UN offers dire climate prediction for LatAm, Caribbean

Havana, Jul 5 (EFE).- The nations of Latin America and the Caribbean are facing at least four decades of increasingly extreme weather under even the best-case scenario for climate change, the top meteorologist for the United Nations said here Wednesday.
“We have to adapt to climate change because this negative trend in weather patterns will continue to 2060s anyhow,” Petteri Taalas, secretary-general of the World Meteorological Organization (WMO), told EFE in Havana on the sidelines of the 14th International Conference on the Environment and Development.
“We will see more often heat waves, more often flooding problems, drought problems, and also we may see more intense hurricanes in the Caribbean region,” the Finnish meteorologist said.
One adaptation recommended by the WMO is the development of early warning systems.
“Only a fraction of the countries in the region have the proper early warning services in place,” Taalas said. “We are very much promoting the establishment of so-called multi-hazard early warning services where we bring meteorological, hydrological, geophysical, ocean assets under one umbrella.”
Another WMO initiative encourages a move in the direction of impact-based forecasting: going beyond forecasts of “meteorological parameters like wind speed, precipitation or temperature” to talk about the likely effects on “agriculture, public safety, transportation, public health, and the energy sector,” he said.
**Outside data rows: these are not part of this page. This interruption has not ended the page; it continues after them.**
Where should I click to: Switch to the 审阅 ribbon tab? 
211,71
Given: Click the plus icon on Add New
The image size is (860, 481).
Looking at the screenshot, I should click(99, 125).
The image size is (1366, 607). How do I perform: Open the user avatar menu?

Wealthy countries can help the developing world cope with climate change by providing them with the latest forecasting technology, the WMO chief said.
The most vulnerable nations in the Western Hemisphere are the island states of the Caribbean, which face threats from sea-level rise and stronger tropical cyclones, and Brazil, where the main danger is from deforestation.
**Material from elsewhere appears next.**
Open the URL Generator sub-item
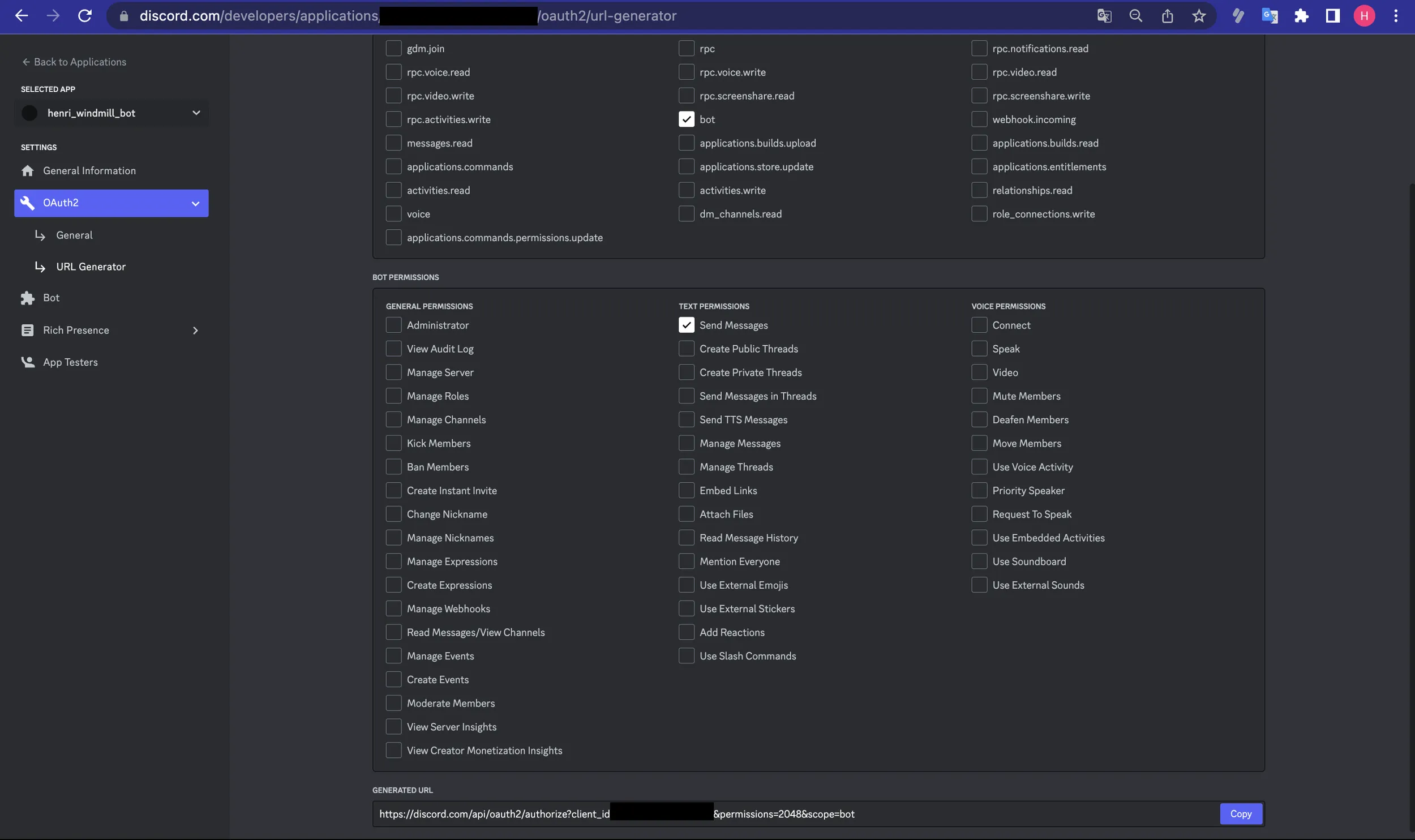 tap(91, 267)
The region has experienced an acceleration of climate change, resulting in both human and economic losses, Taalas said.
During the conference, he presented the WMO’s third annual State of the Climate in Latin America and the Caribbean Report, which documents “a vicious cycle of spiraling impacts on countries and local communities.”
The region endured 78 meteorological, hydrological and climate-related hazards in 2022, most of them storm- and flood-related events that resulted in 1,153 deaths and $9 billion in economic losses.
Weeks of flooding in the Brazilian city of Petropolis left more than 230 people dead, while the Parana-La Plata Basin in southeastern South America saw its worst drought since 1944 and Chile had its fourth-driest year on record.
And heat waves and severe drought combined to cause record wildfires in Argentina, Paraguay, Bolivia, and Chile.